All the data below goes into the copy word for word, but the pictures don't.

=== Material for this task ===

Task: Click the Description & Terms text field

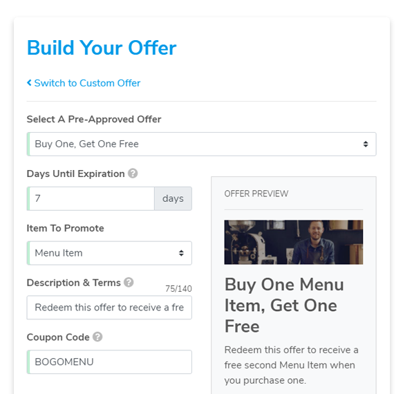Action: [109, 308]
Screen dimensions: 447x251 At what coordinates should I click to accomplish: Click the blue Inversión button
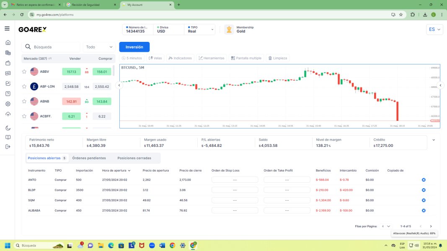(x=134, y=47)
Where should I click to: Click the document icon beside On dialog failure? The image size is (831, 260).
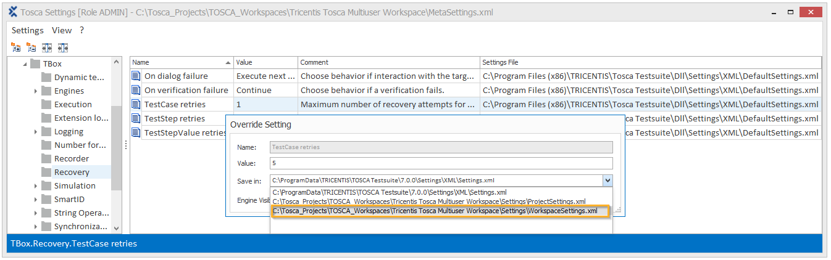136,76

===

Output below —
Task: Click the Description & Terms text field

Action: [109, 308]
Screen dimensions: 447x251 At what coordinates should I click to accomplish: Click the blue Inversión button
(x=134, y=47)
Where should I click to: Click the document icon beside On dialog failure? The image size is (831, 260).
136,76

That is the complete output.